— Но ты же не любишь своих родственников.
— Не люблю, — согласилась Сонька. — Но может так случиться, что это будет последняя моя поездка на родину.
— Ты собираешься умирать?
— Я собираюсь жить, — засмеялась Сонька. — Но на могиле мамы я обязана побывать. — Она увидела, как мимо их купе прошел шпик, закрыла дверь.
— Ты думаешь, он нас пасет? — спросила Михелина, тоже заметившая филера.
— А кого же еще? — пожала плечами мать.
— Что будем делать?
Воровка присела рядом с дочкой.
— Надо от него избавиться в ближайшее время. В Варшаве нас могут взять.
— А как избавиться?
— Надо вынудить его поухаживать.
— За тобой? — подняла брови Михелина.
Сонька рассмеялась.
— За мной уже не ухаживают. За мной следят. — Мать приобняла дочку. — Надо, чтобы он обратил на тебя внимание.
— Выйти в коридор?
— Да, возьми журнал и поскучай там.
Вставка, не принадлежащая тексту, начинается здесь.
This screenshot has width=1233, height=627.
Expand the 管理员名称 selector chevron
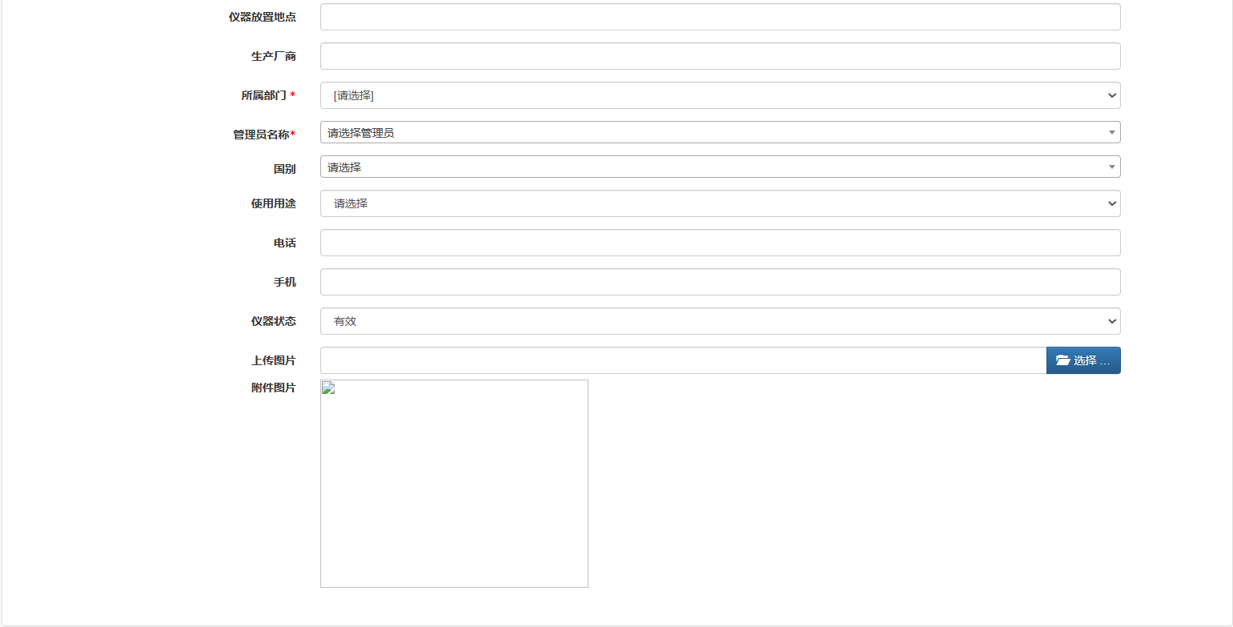point(1111,131)
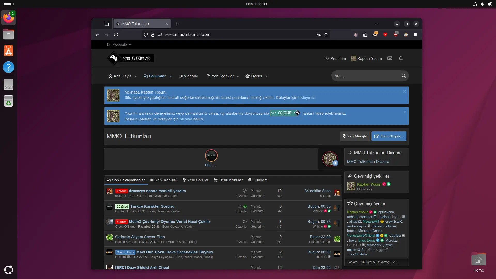
Task: Open the Forumlar navigation dropdown
Action: pos(157,76)
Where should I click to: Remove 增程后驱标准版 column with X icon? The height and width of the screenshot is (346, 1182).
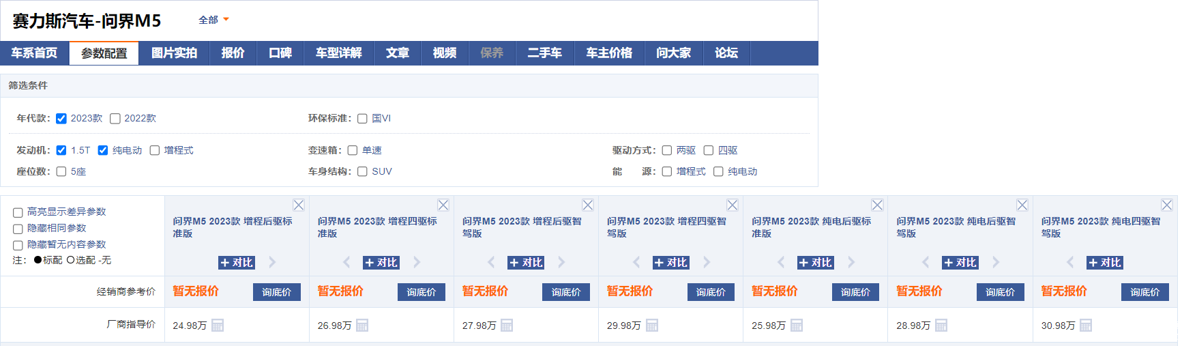point(299,205)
Он непременно к тебе подойдет.
— С ним надо кокетничать?
— Обязательно. Но помни, что это шпик.
— Мама, по-твоему, я полная дура? — обиделась Михелина.
— Наполовину.
— Мам…
— Прости. — Мать поцеловала дочку. — Обязательно надо вывести его в тамбур.
— Зачем?
— Ты должна будешь расположить его к самым непристойным действиям.
— Чтоб он стал хватать меня?!
— Чем больше, тем лучше. И тут появлюсь я.
— А что ты с ним сделаешь?
— Увидишь. — Воровка поднялась, взяла из сумочки длинную пилку для ногтей, предупредила: — Я сейчас.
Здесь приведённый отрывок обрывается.